Covered by the College Cost Reduction and Access Act
The largest overhaul of college financial aid was signed into law in October of 2007. How does that help students and exactly what does it look like.
The College Cost Reduction and Access Act will work for students in several different ways. The first way is that the Pell Grants will begin increasing and will be paying out up to $5,400.00 per student per year by the year 2012. The recipients of Pell Grants are low income students for the most part and have had to rely more on loans in recent years because the grant was not providing as much as it should for these students.
The second way that this law will help students is that is will cut the interest rate on federally subsidized loans for five years. The rate will go down a little bit every year until 2012 when it will return to 6.8% unless another law is enacted on the behalf of college students.,
Another way that this law will help students is that the repayment programs for the federally subsidized loans will begin to offer income-based repayment plans. This will begin in the July of 2009 and will be open to those who have federal student loans, whether from the past or the present of for the futures. Students who have invested in a college education in the past come out of college with lower paying jobs than they expected, thus putting a strain on their ability to repay the loans they received. This program aims to help them by capping the loan payments at a reasonable interest rate. This rate will be based on the borrower’s income. Therefore, if the borrower is being paid in the low range, the percentage cap will be lower. If he or she is being paid more, his or her percentage cap will be larger.
Another item relating to the College Cost Reduction and Access Act is the ability of the law to cancel the student loan debt after 25 years for the average payee and after 10 years for those who choose a public service career.

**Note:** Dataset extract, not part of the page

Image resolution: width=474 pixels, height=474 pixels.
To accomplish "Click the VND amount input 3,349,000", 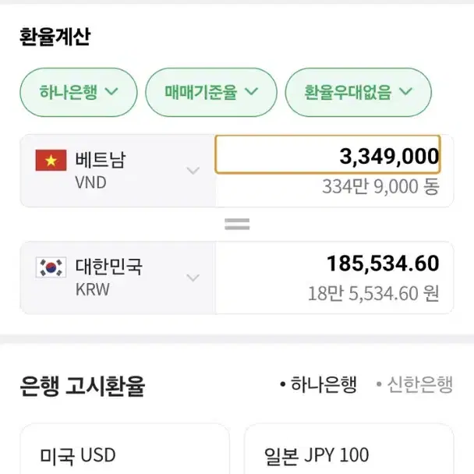I will point(327,154).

For students now, however, the law will raise the amount of money that a student can earn before they have to worry about eligibility for federal student financial aid. Right now, a dependent student has the ability to earn up to $3,000.00 per year before they have to worry about how it affects their financial aid. This law will increase this by increments until 2012 when the new per year earnings will be $6,000.00.
As gas, food, and living expenses continue to increase, this should be welcome news to anyone who will find themselves in need of a federally subsidized student loan in the next few years.